Director Yimou Zhang is known for directing some of cinema’s most beautiful masterpieces. While his earlier works like, “Curse of the Golden Flower” are bright and offer more stylized fight scenes. The Great Wall is darker and grittier to match the terrifying images of the Tao Tie monsters. The monsters are an homage to special effects mastery with their incredible detail. Some of the most fascinating examples of movie magic, occur as the massive horde storms The Great Wall. From the top of the Wall, they resemble a living carpet covering the countryside and up close they are a nightmare inducing combination of mammal and reptile. In one of the most notable battle scenes, William comes face to face with the monstrosity giving the audience a full scope of how powerful and dangerous they truly are. Though much of the movie is filled with the grime and brutality of battle Zhang somehow manages to weave in some of the artistry of ancient Chinese culture, through magnificent costuming and intricate combat formation. The presentation of the female warriors is an example of his aesthetic. Draped in bright uniforms the fierce female warriors dive from the top of the wall with spears while tethered at the waist so they spring back, like a bungee cord.

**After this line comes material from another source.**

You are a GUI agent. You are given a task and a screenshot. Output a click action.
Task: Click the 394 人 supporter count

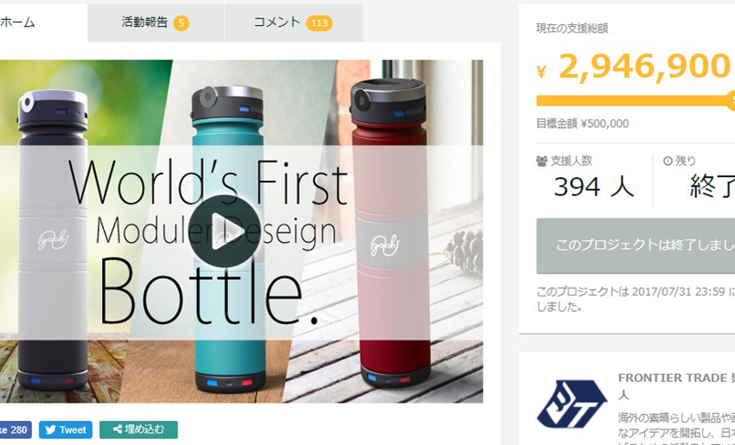(x=594, y=187)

Of the female fighters in the film, none is as powerful as Commander Lin Mae. Tian Jing portrays the noble Commander with the respect the post deserves. Not only is she a high ranking officer she is also among the most skilled soldiers on the battlefield. Naturally, as the only woman in the production with a speaking role, it would be logical to assume she would be the love interest for William. This isn’t that kind of film. The audience is spared the schmaltzy forced coupling and fairytale vibe that often comes attached to action films. The film as a whole may be a Sci-Fi fantasy but the interactions are more authentic and don’t insult our intelligence with an instant love connection or the usual damsel in distress archetype. The pair are fierce competitors and remain focused on the job at hand fighting as equals. In one of the pivotal scenes, William having failed quickly relents control and concedes to the Commander for her to make the final shot.
The Great Wall is a fun thrilling movie experience. Though it isn’t necessary to enjoy the film completely we highly recommend the 3D experience. The special effects truly grab you and are realistic enough to have you jumping in your seat. Aside from the action, the occasional sweeping views from the top of the wall are reason enough to justify the added expense. We don’t anticipate this film being considered for an Oscar next year, but we do believe it is enjoyable enough to see in the theaters. See this film for the sheer enjoyment of it. Don’t go expecting any actual historical truth or poking holes in the plot. Just grab some overpriced snacks at the concession stand find a good seat, sit back and enjoy!